**INSTRUCTIONS TO FOLLOW:**
Extract from the material below every line that contains the word "Identify", and list those lines in their original order.

**EXTRACTED MATERIAL:**
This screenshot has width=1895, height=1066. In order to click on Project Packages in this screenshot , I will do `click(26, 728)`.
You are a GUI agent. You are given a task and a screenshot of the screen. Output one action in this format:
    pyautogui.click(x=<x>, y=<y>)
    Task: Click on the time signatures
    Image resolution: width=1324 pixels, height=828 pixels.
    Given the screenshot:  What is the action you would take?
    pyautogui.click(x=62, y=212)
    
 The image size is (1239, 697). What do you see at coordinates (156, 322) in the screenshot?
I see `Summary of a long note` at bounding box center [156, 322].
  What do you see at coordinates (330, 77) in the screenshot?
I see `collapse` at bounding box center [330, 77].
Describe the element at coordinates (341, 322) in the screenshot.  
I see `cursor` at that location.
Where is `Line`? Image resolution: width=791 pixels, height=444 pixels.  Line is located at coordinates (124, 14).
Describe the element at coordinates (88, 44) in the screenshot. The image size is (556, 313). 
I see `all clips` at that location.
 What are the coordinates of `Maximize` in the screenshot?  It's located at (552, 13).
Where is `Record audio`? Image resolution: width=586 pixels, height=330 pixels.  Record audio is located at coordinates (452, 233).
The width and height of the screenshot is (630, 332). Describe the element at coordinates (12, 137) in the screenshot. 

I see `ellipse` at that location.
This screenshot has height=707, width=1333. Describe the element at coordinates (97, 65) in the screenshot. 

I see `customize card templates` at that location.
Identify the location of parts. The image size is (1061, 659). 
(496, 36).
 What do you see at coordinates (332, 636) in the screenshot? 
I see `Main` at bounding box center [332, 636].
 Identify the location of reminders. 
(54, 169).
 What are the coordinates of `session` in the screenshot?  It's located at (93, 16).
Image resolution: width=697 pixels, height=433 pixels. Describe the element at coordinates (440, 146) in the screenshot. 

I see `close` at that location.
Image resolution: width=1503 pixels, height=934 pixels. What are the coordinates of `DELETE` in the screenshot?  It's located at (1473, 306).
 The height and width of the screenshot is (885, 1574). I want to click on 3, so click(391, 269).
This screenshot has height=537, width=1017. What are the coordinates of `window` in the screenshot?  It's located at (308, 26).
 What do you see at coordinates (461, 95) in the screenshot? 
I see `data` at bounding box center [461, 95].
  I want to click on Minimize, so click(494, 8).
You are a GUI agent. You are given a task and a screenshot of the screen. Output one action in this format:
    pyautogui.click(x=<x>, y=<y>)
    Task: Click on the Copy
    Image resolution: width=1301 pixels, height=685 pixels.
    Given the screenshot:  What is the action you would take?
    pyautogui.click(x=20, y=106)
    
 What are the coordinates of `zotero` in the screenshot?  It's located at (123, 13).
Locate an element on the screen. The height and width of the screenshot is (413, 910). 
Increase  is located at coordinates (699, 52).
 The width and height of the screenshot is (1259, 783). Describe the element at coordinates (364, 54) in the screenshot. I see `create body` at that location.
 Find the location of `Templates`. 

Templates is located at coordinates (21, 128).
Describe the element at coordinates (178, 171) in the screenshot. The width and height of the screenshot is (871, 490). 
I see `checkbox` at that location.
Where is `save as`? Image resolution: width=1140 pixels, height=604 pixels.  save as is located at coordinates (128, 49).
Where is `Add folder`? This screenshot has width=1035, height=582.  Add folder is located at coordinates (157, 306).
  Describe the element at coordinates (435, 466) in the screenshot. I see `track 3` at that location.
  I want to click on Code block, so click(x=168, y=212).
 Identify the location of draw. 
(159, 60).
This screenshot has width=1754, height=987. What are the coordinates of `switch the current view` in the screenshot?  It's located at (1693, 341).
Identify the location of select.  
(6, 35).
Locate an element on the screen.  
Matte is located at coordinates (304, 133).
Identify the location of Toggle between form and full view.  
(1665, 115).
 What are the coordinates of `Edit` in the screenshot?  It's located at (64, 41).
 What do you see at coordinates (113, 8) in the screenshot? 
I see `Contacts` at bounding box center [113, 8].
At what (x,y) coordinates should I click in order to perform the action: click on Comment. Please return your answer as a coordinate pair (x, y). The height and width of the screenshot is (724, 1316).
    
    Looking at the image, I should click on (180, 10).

**RESULT:**
Identify the location of parts. The image size is (1061, 659). 
 Identify the location of reminders. 
 Identify the location of draw. 
Identify the location of select.  
Identify the location of Toggle between form and full view.  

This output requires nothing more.